BEGIN PAGE TEXT

I'm experiencing some inconsistencies when running a Lo and MacKinlay (1988) VR on daily index data (2200 observations) in eViews7.

1) I first imported (excel) logarithmic returns generated from the daily index levels as first differences. This gives me VR:s of ~(0.5, 0.25, 0.12 and 0.06) at lags (2,4,8,16) and test statistics of between 13-6, assuming heteroscedastic growth, and quite much bigger assuming homoscedastic growth. Multiplying the VR:s with corresponding lag gives values around 1, so I believe actual index levels are to be imported instead of logarithmic return series.
2) Index levels give believable values on the VR (1.1-0., and low z:s, however not in my opinion suspiciously low, as there are some p-values below 0.10. The issue I'm having here is inconsistency between p-value and z. The z Lo and MacKinlay (1988) propose is supposed to be studentized maximum modulus (SMM) distributed (which is confirmed in eViews user guide II). I found the following critical values: 10%:2.23, 5%:2.49 and 1%:3.03. The lowest p-value in my test is 0.054 and it's corresponding z is 1.926 (should be 2.23>2.49 if SMM). What am I missing here? My test specifications: Original data, use unbiased variances, demean data, asymptotic normal.

Thanks for any help!

Can you post the workfile?

In the meantime, a couple of observations that may or may not answer the questions.

END PAGE TEXT
BEGIN SOURCE MATERIAL

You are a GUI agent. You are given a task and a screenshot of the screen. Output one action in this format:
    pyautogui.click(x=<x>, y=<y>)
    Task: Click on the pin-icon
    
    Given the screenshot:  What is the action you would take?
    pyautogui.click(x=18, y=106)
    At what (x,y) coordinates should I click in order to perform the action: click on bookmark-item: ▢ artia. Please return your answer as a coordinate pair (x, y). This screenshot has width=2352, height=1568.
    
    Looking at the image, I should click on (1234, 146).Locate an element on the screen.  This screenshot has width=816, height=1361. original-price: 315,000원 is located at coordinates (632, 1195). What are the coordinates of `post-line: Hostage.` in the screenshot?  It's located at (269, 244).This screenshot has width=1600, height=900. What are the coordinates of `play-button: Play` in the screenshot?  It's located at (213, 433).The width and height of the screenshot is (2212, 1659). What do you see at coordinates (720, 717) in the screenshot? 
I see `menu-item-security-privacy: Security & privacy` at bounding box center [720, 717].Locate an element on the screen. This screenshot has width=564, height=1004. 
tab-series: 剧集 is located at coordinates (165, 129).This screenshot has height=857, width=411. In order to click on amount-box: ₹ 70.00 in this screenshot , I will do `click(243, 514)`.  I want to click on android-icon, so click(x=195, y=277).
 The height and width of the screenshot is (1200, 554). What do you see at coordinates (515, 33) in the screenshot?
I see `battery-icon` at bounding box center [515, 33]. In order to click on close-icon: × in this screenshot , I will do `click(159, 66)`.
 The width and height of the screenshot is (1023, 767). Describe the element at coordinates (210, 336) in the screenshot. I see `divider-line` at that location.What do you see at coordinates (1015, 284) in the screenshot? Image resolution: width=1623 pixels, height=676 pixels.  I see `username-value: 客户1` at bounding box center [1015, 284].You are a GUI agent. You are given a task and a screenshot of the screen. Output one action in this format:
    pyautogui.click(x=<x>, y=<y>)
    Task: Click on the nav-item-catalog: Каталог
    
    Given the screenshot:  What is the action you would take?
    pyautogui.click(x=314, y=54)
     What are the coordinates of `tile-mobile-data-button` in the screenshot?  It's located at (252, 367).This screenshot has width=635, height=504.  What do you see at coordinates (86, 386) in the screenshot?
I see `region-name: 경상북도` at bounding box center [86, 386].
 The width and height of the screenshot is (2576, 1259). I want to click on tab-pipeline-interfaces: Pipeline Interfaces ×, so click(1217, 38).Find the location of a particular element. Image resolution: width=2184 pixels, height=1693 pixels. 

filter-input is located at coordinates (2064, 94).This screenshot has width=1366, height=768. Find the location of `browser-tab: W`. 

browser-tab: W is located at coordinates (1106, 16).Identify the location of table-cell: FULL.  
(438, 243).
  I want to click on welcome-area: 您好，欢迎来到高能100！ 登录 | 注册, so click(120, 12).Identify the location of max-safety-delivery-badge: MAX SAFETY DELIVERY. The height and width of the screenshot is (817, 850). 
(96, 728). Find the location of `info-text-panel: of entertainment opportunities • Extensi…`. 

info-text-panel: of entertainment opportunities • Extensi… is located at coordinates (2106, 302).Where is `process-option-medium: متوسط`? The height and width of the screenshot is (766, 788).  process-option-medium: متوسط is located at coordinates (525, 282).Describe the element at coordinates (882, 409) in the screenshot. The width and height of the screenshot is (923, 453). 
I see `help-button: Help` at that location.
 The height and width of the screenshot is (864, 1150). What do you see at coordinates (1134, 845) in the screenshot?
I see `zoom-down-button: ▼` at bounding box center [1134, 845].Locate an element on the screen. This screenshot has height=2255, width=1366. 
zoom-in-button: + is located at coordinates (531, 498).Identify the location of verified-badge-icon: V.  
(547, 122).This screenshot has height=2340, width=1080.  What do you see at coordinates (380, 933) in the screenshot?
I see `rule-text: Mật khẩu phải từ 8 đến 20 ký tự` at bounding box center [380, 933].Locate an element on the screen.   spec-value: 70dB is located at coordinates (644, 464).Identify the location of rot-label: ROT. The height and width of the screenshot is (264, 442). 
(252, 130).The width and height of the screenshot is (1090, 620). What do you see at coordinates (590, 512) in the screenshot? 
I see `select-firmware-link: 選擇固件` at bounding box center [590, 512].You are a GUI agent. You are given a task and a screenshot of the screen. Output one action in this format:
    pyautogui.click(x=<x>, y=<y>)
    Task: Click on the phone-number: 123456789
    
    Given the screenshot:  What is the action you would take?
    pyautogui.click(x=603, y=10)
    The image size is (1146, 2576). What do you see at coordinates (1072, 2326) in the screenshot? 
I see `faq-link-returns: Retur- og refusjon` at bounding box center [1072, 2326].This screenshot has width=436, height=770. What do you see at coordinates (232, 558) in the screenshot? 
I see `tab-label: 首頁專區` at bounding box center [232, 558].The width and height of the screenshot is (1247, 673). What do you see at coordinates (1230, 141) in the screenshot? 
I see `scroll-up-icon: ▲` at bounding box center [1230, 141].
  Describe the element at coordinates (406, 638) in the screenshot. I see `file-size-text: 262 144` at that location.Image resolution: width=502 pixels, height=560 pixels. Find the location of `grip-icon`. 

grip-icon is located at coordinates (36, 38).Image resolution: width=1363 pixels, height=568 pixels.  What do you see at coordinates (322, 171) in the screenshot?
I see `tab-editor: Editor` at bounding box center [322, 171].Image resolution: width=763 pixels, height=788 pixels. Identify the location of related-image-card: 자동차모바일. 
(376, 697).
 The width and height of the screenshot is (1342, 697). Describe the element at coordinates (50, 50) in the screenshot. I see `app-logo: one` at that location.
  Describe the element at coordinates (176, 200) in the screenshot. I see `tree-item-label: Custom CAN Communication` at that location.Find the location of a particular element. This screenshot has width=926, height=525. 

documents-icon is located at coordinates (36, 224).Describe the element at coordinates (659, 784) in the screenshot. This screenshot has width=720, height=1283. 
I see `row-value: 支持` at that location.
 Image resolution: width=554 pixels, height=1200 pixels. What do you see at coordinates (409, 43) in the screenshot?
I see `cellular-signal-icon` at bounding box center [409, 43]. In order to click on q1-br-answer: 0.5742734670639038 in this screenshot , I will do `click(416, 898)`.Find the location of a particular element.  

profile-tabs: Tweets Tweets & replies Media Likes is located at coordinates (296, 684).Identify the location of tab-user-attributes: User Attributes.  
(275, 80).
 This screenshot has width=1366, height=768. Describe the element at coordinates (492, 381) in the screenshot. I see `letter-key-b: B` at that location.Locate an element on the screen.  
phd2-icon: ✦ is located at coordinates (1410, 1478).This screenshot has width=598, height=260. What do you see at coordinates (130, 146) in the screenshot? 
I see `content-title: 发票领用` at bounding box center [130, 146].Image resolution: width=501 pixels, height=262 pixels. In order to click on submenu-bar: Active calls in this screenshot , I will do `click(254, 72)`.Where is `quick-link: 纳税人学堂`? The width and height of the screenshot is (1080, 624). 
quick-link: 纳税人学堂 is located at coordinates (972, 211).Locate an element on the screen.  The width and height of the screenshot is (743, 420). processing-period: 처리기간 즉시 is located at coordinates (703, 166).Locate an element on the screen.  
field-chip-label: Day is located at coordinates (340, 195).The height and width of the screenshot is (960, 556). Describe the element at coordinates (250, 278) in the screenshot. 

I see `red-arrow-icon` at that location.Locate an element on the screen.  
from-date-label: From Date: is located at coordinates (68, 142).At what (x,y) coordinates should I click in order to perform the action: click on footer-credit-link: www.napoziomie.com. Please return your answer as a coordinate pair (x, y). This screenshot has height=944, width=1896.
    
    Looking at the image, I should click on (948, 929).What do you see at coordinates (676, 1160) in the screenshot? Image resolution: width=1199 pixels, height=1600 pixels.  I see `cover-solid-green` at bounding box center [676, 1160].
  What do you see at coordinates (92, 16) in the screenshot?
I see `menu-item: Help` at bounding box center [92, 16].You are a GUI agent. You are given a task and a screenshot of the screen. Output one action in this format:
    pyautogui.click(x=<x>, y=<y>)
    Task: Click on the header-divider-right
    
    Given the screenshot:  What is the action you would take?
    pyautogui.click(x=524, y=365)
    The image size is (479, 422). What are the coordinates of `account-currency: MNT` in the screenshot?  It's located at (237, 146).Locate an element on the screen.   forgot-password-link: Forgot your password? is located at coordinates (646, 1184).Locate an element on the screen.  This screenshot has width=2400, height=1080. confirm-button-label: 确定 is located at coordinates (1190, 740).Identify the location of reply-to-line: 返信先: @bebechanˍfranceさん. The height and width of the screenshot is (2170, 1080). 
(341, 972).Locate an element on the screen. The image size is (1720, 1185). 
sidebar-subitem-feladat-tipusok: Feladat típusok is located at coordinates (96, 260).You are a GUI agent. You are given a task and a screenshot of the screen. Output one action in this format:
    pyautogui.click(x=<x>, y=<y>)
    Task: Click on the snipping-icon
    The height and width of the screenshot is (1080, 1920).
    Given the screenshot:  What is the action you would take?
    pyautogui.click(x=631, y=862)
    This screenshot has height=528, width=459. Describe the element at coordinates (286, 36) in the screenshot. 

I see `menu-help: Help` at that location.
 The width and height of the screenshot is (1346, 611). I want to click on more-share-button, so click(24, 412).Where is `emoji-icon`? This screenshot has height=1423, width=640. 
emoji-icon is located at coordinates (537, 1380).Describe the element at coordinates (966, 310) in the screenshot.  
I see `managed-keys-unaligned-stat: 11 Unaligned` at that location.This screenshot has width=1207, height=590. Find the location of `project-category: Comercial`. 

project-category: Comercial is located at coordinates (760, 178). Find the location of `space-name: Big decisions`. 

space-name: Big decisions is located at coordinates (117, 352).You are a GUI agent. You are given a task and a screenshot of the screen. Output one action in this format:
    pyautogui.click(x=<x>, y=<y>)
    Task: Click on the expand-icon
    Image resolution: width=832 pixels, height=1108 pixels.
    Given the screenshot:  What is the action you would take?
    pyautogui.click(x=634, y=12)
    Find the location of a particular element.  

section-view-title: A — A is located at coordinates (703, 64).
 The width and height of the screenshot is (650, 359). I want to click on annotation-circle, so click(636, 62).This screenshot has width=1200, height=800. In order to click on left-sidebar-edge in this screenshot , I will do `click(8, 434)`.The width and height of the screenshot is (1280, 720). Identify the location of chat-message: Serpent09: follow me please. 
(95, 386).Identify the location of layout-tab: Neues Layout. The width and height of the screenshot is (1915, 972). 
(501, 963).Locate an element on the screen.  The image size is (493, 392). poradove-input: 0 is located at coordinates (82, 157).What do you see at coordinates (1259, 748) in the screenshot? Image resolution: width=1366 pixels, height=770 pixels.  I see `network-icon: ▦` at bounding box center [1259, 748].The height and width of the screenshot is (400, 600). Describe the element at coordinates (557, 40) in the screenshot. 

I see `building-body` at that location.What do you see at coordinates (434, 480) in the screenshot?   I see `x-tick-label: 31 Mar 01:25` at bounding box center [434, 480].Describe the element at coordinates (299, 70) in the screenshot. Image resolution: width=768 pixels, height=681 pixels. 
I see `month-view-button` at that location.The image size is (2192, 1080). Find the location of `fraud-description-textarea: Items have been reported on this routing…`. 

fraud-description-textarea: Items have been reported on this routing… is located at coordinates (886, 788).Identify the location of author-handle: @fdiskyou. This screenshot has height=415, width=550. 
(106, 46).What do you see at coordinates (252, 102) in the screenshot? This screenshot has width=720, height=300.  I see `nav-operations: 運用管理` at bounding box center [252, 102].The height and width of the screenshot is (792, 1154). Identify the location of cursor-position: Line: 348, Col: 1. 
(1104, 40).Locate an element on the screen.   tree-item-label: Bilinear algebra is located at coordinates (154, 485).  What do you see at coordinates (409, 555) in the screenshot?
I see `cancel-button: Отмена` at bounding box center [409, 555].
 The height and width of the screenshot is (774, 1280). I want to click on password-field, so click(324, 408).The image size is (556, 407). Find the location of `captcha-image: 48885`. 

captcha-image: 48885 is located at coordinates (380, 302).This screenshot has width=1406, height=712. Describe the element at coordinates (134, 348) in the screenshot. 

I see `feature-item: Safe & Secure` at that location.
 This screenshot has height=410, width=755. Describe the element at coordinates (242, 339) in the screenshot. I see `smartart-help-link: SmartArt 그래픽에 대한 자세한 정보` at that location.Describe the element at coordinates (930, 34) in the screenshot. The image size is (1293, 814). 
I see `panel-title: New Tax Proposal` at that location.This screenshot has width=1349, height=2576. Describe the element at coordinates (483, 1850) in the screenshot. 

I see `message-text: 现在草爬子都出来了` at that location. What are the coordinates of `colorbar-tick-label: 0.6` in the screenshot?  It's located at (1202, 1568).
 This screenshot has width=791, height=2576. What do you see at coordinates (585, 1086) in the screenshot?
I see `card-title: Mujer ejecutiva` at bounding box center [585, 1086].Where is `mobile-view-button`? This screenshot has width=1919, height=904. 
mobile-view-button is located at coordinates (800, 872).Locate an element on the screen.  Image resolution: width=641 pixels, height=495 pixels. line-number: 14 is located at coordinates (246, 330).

END SOURCE MATERIAL

■ **PARTS OF THE EXERCISE**:
1. Decide whether each statement agrees with the variance ratio thread, answering yes or no and quoting the words of the thread that settle it: (a) the index data set holds 2200 daily observations; (b) the lowest p-value obtained in the test is 0.10; (c) the test specifications include demeaning the data.
2. Carry on the variance ratio thread from the point where it stops.
The entries can be left aside; none of them is needed.

■ **EXPECTED RESPONSES**:
1.
(a) Yes: "daily index data (2200 observations)".
(b) No: "The lowest p-value in my test is 0.054".
(c) Yes: "demean data".

2.
1. The description of the test statistic in the manual is pretty clear about the exact hypothesis that is being tested. By default EViews tests for whether the series itself follows a random walk so that differences of the series are viewed as the iid innovations, but you may also indicate whether the innovations are the log differences, or whether the series contains the innovations themselves. I'm not entirely sure from your brief description but it sounds a bit as though you are giving EViews the innovations themselves while testing for whether the differences are random walks (which if is indeed what you are doing, won't be true since you've introduced an MA by differencing).

2. We clearly state in the documentation that for the single Lo and MacKinley test that we use the asymptotic normality results from the Lo and MacKinley 1988 paper. For the Chow and Denning variant of the test involving multiple tests, there is a SMM distribution theoretical result, but as indicated in the documentation and the output, we employ the asymptotic approximation which sets the number of degrees of freedom to infinity. This approximation yields the standard normal approximations outlined in Lemma 1 of Chow-Denning (which are the Sidak multiple comparison adjustments).

Sadly I don't have access to the workfile for a couple of days.

Thanks Glenn for your input though. Following it is quite tricky given my knowledge level in statistics. I guess my question is more routed in VR/statistical theory than eViews practice.

Bottom line what I'm looking for is critical values for the test statistics as in L&M at 1%, 5% and 10% levels. I.e. how do I interpret the z:s of the single tests without looking at the p:s.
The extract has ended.